Hi
I'm fairly new to Elasticsearch and I'm trying to maintain a small cluster.
Currently I'm having trouble with a growing number of pending tasks. In all other threads that I have looked at the issue have been caused by having a large amount of shards.. However I'm quite sure that is not the case here.. Here is the output from /_cluster/health
{
"status": "yellow",
"number_of_nodes": 3,
"unassigned_shards": 3,
"number_of_pending_tasks": 2254765,
"number_of_in_flight_fetch": 0,
"timed_out": false,
"active_primary_shards": 218,
"task_max_waiting_in_queue_millis": 43353576,
"relocating_shards": 0,
"active_shards_percent_as_number": 98.66071428571429,
"active_shards": 221,
"initializing_shards": 0,
"number_of_data_nodes": 2,
"delayed_unassigned_shards": 0
}
We are running without replicas except for a few select Elasticsearch system indices. The ILM is set to 20 GB or 30 days, with deletion after 60 days.

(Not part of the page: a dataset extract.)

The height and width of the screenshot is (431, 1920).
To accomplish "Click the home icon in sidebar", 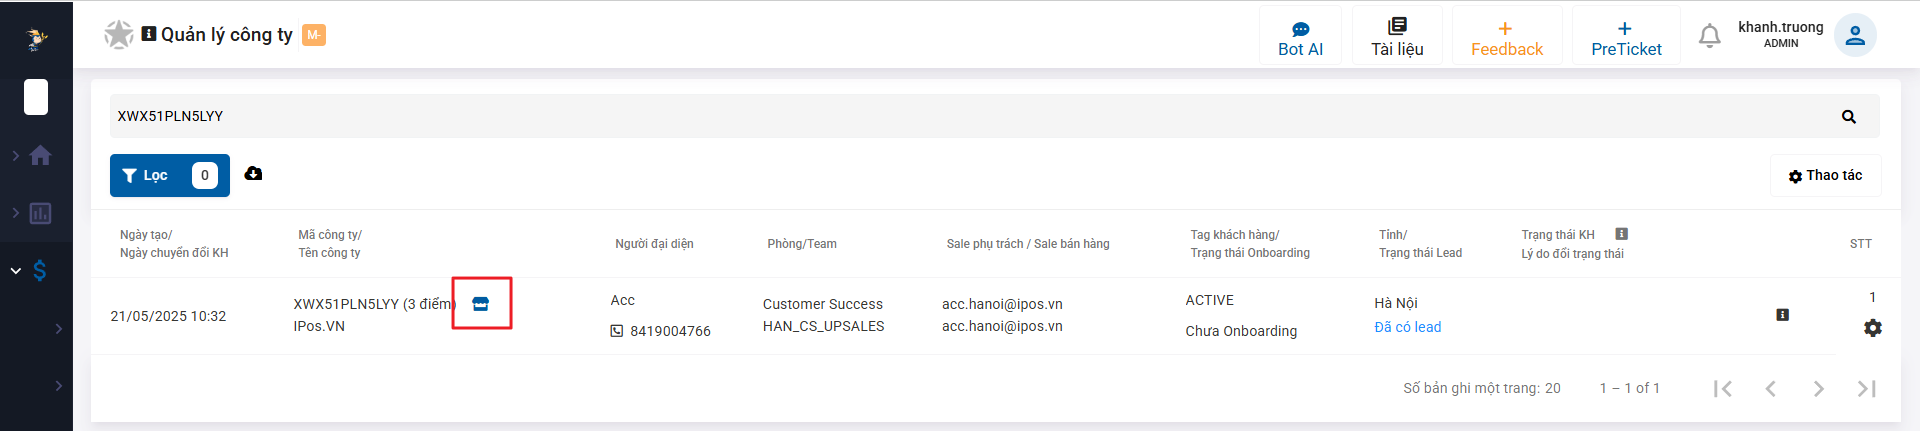I will click(x=41, y=155).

From what I understand this should not in any way be able to cause the issue that we are seeing.
The status is yellow because the periodic snapshot is failing. This might be the cause or at least have the same root cause.
The snapshot supposedly fails because there are 279 shard failures (primary shard is not allocated), but from what I can see this is not true..
We did do a downgrade of the "hot" node around the time when the snapshot issue started. Some days later the node restarted because it ran out of memory at which point the shards were in fact unavailable.
We tried to upgrade the node again, but it failed, however every time we tried the number of unassigned shards went down, according to the overview, but not the snapshot menu.
(Side question I couldn't find a way to get the shards assigned without attempting to change the config, can anyone tell me how I could have done it?)
It seems that the cluster has ended up in a weird state where everything seems to be working except for the snapshot the growing number of tasks..
Please help me learn and figure out how to fix this.